Start of Block
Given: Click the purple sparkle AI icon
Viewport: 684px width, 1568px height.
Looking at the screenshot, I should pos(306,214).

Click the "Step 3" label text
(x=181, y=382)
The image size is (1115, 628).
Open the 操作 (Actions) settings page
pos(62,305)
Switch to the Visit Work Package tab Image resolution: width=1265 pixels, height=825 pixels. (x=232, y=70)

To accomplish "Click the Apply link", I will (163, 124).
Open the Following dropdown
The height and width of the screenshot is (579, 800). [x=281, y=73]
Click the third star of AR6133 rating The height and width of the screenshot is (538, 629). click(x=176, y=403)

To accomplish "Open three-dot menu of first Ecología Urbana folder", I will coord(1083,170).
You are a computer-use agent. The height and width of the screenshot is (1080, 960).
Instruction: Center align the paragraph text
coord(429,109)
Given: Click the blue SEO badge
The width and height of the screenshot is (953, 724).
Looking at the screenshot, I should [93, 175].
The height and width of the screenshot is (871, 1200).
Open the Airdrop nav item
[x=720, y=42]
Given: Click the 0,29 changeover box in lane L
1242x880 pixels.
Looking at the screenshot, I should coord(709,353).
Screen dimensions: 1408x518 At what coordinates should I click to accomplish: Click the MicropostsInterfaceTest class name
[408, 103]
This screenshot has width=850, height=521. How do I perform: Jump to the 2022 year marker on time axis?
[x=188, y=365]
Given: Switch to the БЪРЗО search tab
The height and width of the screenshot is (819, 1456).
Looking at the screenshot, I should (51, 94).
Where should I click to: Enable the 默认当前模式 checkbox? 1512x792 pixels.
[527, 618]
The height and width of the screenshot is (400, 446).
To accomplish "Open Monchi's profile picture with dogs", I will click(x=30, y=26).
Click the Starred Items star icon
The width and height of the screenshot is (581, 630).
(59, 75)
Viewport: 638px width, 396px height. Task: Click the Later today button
End of Block
Task brief
Check each line of the listing above for the string "Given". Report only how many have it.

Written solution
4